— INFORMATION GIVEN —
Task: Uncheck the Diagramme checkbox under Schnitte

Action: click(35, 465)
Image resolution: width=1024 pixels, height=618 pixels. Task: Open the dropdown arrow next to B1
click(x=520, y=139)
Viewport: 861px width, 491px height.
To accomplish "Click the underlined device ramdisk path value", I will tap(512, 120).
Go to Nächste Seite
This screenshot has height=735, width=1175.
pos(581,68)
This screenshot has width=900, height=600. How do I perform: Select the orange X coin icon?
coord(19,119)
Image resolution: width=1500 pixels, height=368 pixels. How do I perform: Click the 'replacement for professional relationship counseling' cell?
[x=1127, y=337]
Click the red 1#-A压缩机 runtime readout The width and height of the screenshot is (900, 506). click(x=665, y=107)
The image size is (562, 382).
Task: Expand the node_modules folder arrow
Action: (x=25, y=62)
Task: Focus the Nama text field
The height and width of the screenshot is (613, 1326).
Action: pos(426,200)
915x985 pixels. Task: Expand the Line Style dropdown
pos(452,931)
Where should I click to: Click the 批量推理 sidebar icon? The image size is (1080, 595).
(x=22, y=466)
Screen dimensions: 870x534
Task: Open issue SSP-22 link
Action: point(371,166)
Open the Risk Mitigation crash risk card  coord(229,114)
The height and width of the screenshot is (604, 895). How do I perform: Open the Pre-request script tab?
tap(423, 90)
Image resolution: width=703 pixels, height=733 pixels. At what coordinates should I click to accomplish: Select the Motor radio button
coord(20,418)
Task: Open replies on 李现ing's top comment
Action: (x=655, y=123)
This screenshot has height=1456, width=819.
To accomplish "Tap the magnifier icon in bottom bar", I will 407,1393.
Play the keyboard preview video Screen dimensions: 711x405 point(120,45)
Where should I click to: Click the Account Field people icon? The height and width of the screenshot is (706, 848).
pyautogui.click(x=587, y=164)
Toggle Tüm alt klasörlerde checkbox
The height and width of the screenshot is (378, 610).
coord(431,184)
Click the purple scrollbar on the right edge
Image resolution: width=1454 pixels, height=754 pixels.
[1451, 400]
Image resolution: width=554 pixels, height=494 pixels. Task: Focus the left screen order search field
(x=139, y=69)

— TRY IT —
Having found the line with "Toggle Tüm alt klasörlerde checkbox", transcribe it and each line after it to the end of the entries, with no other lines.

— RESULT —
Toggle Tüm alt klasörlerde checkbox
The height and width of the screenshot is (378, 610).
coord(431,184)
Click the purple scrollbar on the right edge
Image resolution: width=1454 pixels, height=754 pixels.
[1451, 400]
Image resolution: width=554 pixels, height=494 pixels. Task: Focus the left screen order search field
(x=139, y=69)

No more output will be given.